Our Lady of Good Counsel
The image of Our Lady of Good Counsel, or Mater Boni Consilii, is known from the 15th century. According to the legend, on April 25, 1467, on Saint Mark’s Day, in the Italian city of Genzano, the image of the Virgin Mary with the Child appeared on the church`s wall. It is believed that this image was previously located in the Albanian city of Shkodra before the country was invaded by the Turks. By typical iconography traits, Our Lady of Good Counsel is close to the Orthodox type of the Eleusa icon.
Our Lady of Coromoto
Catholic icons with the image of Our Lady of Coromoto, or Nuestra Señora de Coromoto, are especially revered in Latin America. The original icon is kept in the Minor Basilica of the National Shrine of Our Lady of Coromoto. The appearance of the image is related to the local legend, according to which the Virgin revealed herself in a vision to the ruler of the Cospes Coromoto (the indigenous peoples on the territory of current Venezuela). This miracle pushed the Cospes Tribe to baptize and adopt Christianity. In 1950, Pope Pius XII declared Our Lady of Coromoto as the patroness of Venezuela.

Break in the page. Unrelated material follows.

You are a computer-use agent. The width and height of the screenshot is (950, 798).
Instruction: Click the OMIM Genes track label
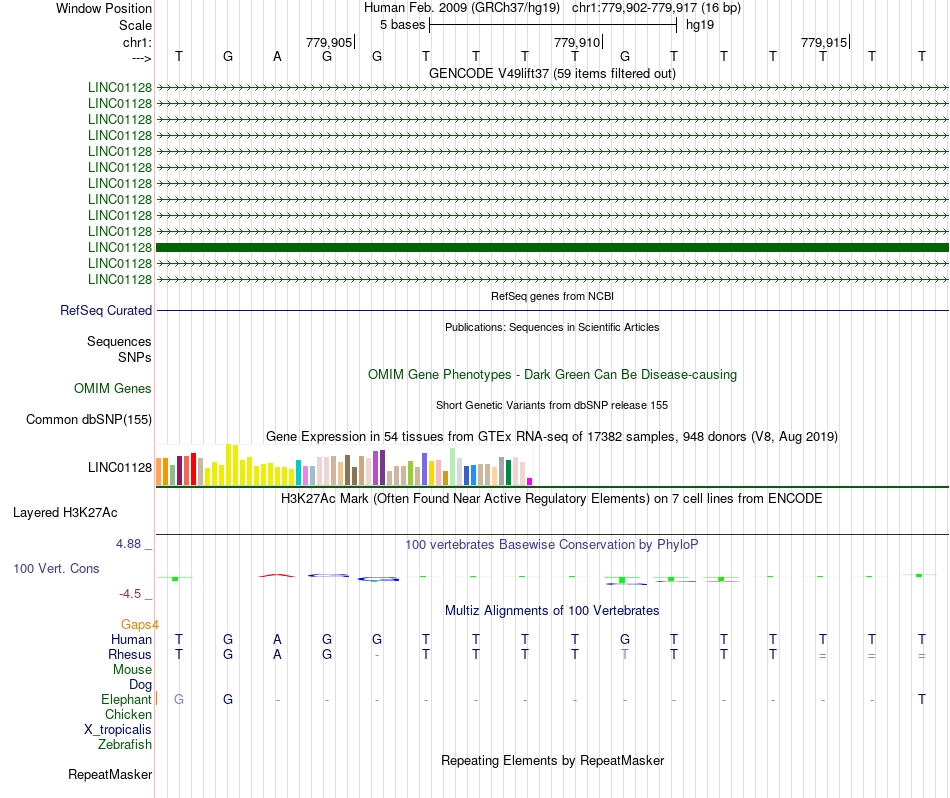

Our Lady of the Gate of Dawn
This iconographic type of the Theotokos spread through both the Catholic and the Orthodox world. The icon was historically placed in the Catholic chapel over the Gate of Dawn in Vilnius (Lithuania), hence the name of the image. In this type of iconography, the Virgin is depicted without the Child, wearing a crown and surrounded by the heavenly glow and the stars. The half-length image of Our Lady of the Gate of Dawn is often framed by the crescent lying below.
Catholic icons of the Virgin Mary usually relate to some historical and cult events of western Christendom. They can remind the common Orthodox images or be very different from them. In both cases, they significantly enrich Christian iconography.